--- Aim of the task ---
Among the lines below, take the one holding "Cookie Settings (1092, 1949)", the one holding "Cenacolo (40, 1993)", and all lines between them. Set them down exactly.

--- Saved entries ---
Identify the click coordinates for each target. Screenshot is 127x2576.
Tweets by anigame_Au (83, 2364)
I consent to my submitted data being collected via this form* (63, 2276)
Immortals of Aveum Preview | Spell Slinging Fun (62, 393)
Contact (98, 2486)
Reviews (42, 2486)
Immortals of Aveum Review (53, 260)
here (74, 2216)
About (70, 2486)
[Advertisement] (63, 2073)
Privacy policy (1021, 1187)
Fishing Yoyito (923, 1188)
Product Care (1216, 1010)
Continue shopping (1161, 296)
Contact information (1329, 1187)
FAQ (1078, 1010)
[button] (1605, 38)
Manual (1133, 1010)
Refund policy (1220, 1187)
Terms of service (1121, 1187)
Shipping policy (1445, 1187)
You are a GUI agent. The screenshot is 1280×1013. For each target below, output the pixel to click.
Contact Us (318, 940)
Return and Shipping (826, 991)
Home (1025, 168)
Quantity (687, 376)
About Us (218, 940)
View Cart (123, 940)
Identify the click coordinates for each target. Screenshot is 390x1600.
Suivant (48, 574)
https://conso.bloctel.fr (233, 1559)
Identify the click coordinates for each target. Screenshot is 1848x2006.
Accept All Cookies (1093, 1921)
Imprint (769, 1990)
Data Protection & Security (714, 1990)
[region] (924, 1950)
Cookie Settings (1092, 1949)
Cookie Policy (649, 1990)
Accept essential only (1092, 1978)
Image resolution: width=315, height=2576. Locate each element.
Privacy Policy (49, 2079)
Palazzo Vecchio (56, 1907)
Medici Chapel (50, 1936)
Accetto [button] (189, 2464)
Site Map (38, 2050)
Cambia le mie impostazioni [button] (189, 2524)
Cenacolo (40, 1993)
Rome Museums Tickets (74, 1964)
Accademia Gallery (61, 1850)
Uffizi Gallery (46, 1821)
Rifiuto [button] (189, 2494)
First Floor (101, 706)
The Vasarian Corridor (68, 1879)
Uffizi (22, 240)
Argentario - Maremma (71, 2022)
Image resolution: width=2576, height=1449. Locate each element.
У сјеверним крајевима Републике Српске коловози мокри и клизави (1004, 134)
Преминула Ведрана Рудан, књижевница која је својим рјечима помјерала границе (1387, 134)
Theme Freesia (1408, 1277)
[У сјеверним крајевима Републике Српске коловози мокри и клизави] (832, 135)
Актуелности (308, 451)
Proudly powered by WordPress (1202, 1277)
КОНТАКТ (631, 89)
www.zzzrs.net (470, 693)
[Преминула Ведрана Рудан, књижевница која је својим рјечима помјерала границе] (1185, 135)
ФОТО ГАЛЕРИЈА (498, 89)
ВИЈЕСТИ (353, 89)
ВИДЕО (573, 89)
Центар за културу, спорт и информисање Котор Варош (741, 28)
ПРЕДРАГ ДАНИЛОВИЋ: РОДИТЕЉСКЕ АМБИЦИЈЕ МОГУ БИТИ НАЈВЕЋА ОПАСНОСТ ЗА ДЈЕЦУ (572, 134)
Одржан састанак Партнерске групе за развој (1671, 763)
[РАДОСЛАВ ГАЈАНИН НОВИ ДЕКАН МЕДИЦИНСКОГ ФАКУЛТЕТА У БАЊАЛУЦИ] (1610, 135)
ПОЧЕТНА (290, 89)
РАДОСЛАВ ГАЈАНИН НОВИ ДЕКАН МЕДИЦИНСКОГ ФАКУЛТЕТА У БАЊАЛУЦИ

--- Answer section ---
Cookie Settings (1092, 1949)
Cookie Policy (649, 1990)
Accept essential only (1092, 1978)
Image resolution: width=315, height=2576. Locate each element.
Privacy Policy (49, 2079)
Palazzo Vecchio (56, 1907)
Medici Chapel (50, 1936)
Accetto [button] (189, 2464)
Site Map (38, 2050)
Cambia le mie impostazioni [button] (189, 2524)
Cenacolo (40, 1993)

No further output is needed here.